Comunali 2021, Sarno si candida a sindaco di Salerno: "Serve un salto di qualità"

Il presidente emerito della Camera Penale tiene già pronte tre liste civiche per la corsa verso Palazzo di Città. Le sue prime mosse annunciate nel corso di una conferenza stampa

Michele Sarno

E' l'avvocato penalista Michele Sarno il primo candidato ufficiale per la poltrona di sindaco di Salerno, in vista delle amministrative del prossimo anno. E, a meno di sorprese, sarà l'antagonista del centrosinistra che, nel capoluogo di provincia campano, è rappresentato dai fedelissimi del governatore Vincenzo De Luca, che per un ventennio ha guidato la città.
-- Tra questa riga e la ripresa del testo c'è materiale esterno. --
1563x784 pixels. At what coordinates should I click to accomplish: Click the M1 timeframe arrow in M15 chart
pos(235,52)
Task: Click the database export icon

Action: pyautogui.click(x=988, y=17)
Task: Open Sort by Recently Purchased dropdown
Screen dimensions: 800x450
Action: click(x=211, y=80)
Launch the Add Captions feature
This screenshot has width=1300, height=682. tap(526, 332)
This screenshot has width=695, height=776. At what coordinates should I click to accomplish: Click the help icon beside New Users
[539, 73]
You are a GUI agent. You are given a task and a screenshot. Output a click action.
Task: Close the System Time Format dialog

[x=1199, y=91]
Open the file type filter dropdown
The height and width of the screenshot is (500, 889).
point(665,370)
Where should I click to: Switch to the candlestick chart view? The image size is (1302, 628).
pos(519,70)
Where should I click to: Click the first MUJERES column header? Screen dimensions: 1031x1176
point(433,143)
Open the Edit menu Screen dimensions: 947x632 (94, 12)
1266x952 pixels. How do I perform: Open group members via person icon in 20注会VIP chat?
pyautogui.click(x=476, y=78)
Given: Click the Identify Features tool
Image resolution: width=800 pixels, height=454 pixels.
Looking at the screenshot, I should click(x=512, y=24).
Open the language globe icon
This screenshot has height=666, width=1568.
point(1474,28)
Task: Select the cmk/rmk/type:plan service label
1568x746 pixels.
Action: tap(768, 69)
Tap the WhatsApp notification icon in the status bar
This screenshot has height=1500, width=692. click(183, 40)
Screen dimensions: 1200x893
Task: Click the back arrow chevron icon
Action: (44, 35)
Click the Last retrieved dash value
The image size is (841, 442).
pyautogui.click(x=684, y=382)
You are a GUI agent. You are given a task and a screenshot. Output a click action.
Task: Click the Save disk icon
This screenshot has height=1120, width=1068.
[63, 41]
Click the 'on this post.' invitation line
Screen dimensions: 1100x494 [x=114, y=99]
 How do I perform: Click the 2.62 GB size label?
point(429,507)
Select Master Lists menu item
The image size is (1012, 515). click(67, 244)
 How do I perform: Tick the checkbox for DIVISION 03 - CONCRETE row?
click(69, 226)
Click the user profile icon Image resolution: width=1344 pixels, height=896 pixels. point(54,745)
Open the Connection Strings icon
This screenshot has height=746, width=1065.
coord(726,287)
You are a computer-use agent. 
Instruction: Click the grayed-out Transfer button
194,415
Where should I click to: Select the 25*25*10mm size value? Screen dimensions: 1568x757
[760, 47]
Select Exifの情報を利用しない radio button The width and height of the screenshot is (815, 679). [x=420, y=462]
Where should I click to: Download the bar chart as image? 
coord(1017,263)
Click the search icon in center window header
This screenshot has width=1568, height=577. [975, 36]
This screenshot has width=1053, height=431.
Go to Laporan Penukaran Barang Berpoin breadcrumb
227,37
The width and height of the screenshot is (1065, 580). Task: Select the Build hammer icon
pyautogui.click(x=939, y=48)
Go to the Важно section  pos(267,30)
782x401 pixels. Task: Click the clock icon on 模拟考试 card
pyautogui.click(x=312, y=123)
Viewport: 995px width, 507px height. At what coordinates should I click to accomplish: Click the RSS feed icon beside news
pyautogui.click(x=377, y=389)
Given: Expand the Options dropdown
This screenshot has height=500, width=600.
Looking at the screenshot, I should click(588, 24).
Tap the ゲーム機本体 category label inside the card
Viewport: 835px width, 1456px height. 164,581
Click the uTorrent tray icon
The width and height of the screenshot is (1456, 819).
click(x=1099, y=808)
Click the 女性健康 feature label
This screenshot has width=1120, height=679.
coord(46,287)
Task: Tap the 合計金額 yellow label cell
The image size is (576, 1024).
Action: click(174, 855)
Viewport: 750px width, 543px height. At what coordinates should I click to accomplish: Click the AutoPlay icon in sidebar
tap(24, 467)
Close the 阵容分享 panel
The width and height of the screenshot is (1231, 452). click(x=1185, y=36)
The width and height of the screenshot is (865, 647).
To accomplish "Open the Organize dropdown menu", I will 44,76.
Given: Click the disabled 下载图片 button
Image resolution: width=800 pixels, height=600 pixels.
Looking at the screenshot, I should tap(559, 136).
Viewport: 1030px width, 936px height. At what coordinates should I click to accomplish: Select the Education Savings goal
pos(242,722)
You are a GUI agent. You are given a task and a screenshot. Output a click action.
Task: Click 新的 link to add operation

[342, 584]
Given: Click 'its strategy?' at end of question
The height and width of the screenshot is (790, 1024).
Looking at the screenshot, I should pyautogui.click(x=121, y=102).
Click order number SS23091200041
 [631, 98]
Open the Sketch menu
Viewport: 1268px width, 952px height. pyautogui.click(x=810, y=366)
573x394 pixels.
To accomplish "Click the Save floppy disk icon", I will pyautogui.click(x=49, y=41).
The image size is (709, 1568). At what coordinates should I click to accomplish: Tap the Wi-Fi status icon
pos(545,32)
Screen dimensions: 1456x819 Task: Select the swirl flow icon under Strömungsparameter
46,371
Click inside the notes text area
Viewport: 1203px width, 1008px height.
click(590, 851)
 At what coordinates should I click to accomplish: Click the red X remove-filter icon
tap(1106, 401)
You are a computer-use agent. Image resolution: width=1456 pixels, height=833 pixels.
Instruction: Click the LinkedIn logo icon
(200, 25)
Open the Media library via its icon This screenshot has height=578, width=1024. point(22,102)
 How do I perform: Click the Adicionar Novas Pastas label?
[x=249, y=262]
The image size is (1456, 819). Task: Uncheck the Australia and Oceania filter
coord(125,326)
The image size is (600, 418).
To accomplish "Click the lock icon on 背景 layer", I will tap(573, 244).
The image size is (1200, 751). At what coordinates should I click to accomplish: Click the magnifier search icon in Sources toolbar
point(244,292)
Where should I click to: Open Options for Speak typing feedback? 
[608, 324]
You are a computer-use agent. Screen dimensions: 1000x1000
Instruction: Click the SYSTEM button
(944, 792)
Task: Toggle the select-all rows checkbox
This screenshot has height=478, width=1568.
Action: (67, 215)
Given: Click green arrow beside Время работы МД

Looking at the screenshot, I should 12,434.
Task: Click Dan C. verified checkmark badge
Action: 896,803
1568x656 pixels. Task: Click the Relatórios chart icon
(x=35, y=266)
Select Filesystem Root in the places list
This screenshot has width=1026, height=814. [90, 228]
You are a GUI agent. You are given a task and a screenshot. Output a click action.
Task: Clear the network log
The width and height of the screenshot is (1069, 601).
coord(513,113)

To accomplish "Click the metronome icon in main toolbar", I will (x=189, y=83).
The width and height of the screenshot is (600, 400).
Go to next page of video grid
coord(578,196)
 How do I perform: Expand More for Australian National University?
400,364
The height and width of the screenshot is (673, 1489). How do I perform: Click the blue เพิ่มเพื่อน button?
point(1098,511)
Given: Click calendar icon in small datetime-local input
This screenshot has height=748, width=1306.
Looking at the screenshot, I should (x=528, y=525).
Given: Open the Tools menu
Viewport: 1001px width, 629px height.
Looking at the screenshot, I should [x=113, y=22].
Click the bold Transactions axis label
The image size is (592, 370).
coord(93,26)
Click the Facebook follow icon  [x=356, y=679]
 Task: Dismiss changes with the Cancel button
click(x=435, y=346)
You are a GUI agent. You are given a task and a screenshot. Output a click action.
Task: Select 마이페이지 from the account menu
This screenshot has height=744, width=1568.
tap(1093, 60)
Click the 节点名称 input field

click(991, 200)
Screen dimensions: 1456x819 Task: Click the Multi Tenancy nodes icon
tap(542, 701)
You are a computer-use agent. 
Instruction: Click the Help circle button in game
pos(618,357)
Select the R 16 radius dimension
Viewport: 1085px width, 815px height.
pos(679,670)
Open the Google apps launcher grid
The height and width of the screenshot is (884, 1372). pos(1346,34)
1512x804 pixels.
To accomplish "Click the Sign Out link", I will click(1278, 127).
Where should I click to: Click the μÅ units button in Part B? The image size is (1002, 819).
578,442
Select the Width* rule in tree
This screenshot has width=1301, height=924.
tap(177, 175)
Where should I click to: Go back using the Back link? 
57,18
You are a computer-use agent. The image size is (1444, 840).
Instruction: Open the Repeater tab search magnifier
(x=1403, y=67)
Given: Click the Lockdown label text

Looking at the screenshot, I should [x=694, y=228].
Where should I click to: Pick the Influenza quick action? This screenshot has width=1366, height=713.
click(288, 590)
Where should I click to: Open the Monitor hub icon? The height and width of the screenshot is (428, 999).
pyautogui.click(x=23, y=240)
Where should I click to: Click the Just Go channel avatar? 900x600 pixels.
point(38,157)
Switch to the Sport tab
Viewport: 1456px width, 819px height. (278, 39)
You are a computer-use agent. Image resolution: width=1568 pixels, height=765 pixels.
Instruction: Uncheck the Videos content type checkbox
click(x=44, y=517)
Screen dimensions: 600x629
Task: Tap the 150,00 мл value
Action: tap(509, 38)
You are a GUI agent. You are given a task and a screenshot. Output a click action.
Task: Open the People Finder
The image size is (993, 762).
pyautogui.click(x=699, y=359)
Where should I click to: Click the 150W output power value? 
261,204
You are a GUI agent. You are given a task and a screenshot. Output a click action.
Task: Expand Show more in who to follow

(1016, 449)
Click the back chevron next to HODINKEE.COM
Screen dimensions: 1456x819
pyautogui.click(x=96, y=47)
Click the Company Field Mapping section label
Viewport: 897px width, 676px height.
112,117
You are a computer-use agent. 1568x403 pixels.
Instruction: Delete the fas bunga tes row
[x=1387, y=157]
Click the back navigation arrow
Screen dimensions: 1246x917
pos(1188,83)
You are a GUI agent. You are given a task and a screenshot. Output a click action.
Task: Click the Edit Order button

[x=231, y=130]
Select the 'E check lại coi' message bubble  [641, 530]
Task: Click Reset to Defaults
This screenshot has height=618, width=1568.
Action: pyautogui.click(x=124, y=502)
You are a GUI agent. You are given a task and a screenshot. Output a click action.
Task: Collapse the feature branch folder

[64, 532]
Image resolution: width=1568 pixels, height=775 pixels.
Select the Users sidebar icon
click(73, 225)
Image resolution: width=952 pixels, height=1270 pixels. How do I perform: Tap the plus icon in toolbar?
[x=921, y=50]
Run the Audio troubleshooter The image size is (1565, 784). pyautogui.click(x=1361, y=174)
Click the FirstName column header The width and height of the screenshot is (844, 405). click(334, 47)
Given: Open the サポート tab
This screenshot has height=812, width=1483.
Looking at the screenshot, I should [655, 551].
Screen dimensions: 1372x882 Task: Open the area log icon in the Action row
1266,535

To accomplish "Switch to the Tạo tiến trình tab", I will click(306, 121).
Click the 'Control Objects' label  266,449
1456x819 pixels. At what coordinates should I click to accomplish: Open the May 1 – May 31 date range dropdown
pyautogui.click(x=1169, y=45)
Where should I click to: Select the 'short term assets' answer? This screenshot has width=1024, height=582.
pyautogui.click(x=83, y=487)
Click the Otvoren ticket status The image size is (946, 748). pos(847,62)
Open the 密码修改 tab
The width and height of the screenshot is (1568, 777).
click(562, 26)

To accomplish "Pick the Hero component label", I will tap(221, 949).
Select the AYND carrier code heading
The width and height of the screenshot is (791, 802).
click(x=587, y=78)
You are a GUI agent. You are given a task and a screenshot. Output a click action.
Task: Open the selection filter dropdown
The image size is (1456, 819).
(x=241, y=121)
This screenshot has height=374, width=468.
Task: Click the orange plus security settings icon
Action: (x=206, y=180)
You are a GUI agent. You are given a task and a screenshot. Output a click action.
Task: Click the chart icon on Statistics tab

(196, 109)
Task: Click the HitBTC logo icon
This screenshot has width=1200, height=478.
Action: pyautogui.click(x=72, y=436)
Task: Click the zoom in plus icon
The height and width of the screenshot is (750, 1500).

Presidente emerito della Camera Penale di Salerno, difensore di personaggi di spicco della politica, Sarno ha annunciato la propria discesa in campo, sottolineando di essere "gia' in condizione di presentare tre liste civiche.

La discesa in campo oltre i partiti 

Il legale ha chiarito che, nonostante il suo passato nel centrodestra, al suo fianco, non c'è uno schieramento politico: "Non mi candido ad essere candidato sindaco del centro, della destra o della sinistra, ma ad essere il candidato sindaco della città di Salerno". "Ritengo - ha spiegato - che, in questo momento particolare che stiamo vivendo e che raccoglie le difficoltà di una serie di persone, c'e' bisogno, nella nostra città, di un vero amministratore che crei le condizioni per il salto di qualità". Al contempo, ha presentato il nome del progetto, Rinascita, "perche' credo che Salerno, in un certo momento storico, ha fatto un grande salto di qualita'. Poi, da una decina d'anni, ci siamo appiattiti su un'Amministrazione che e' diventata un'ordinaria amministrazione. Non c'e' stata piu' progettualita', la spinta ad avere una visione e a immaginare la Salerno del futuro". L'obiettivo dichiarato da Sarno e' "rilanciare Salerno al centro di un'area vasta che sia la porta di quel Mediterraneo, di cui tanto parliamo". Per lui, "è arrivato il momento che non si parli piu' di un sistema e non si parli piu' di alternativa al sistema come se volessimo proporre un sistema diverso che, comunque, è sistema. Voglio una città aperta, che dialoga, in cui i consiglieri comunali, gli assessori non sono dei soggetti che vanno in Consiglio comunale e alzano o abbassano la mano rispetto a decisioni che sono prese altrove o che sono recepite attraverso una telefonata. Voglio una citta' viva". E ha anticipato che la sua sara' una campagna elettorale atipica rispettando la regolamentazione anti-Covid. "Andrò a citofonare a tutti i palazzi di Salerno - ha detto - a dire chi sono e che, con grande dignità ma con grande umiltà, aspiro a diventare il primo cittadino. Perchè il primo cittadino deve imparare innanzitutto ad essere ultimo per poter aspirare ad essere primo".